___ INPUT FOR THIS TASK

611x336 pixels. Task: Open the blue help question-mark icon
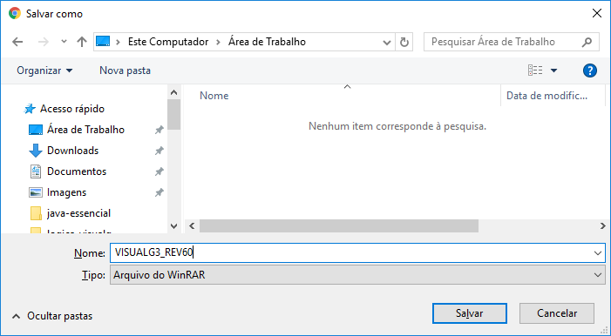(x=590, y=71)
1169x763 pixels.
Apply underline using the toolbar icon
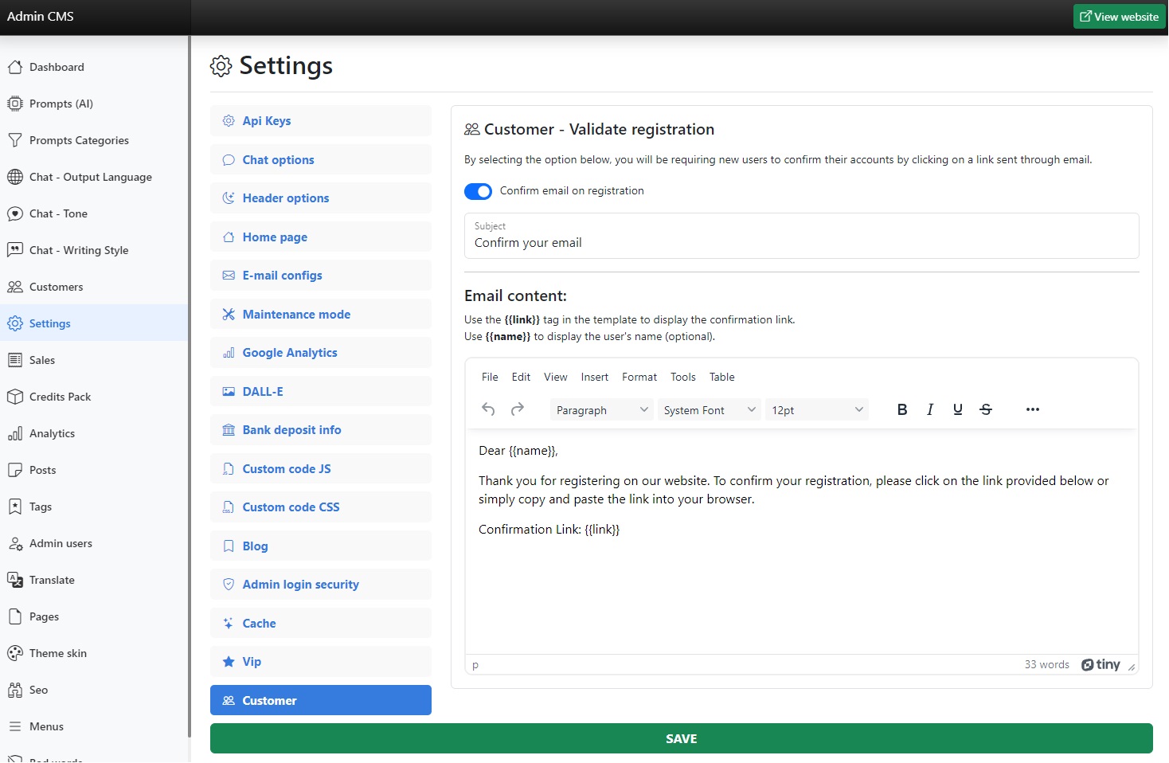(x=957, y=409)
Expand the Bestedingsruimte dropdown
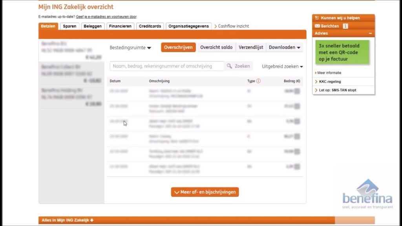This screenshot has height=226, width=402. tap(130, 48)
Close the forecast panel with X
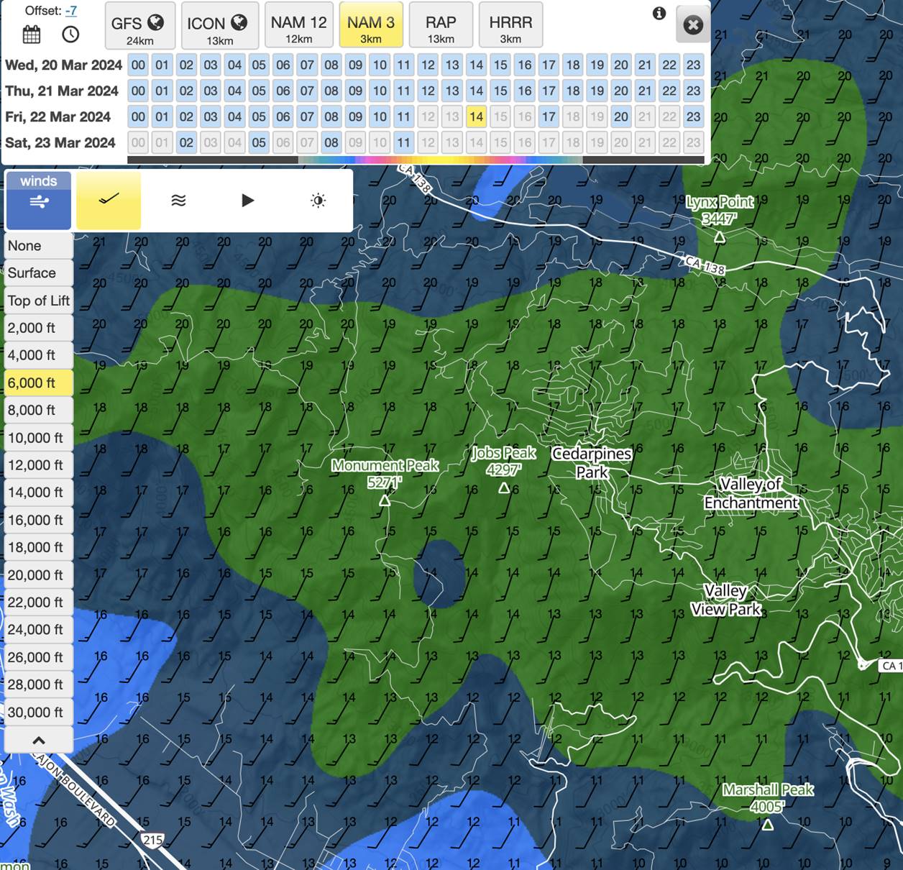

______

§ **EXERCISE DETAILS**
Output each record above exactly as written. Skip any pictures.

§ **OUTPUT OF THE TASK**
611x336 pixels. Task: Open the blue help question-mark icon
(x=590, y=71)
1169x763 pixels.
Apply underline using the toolbar icon
(x=957, y=409)
Expand the Bestedingsruimte dropdown
This screenshot has height=226, width=402. tap(130, 48)
Close the forecast panel with X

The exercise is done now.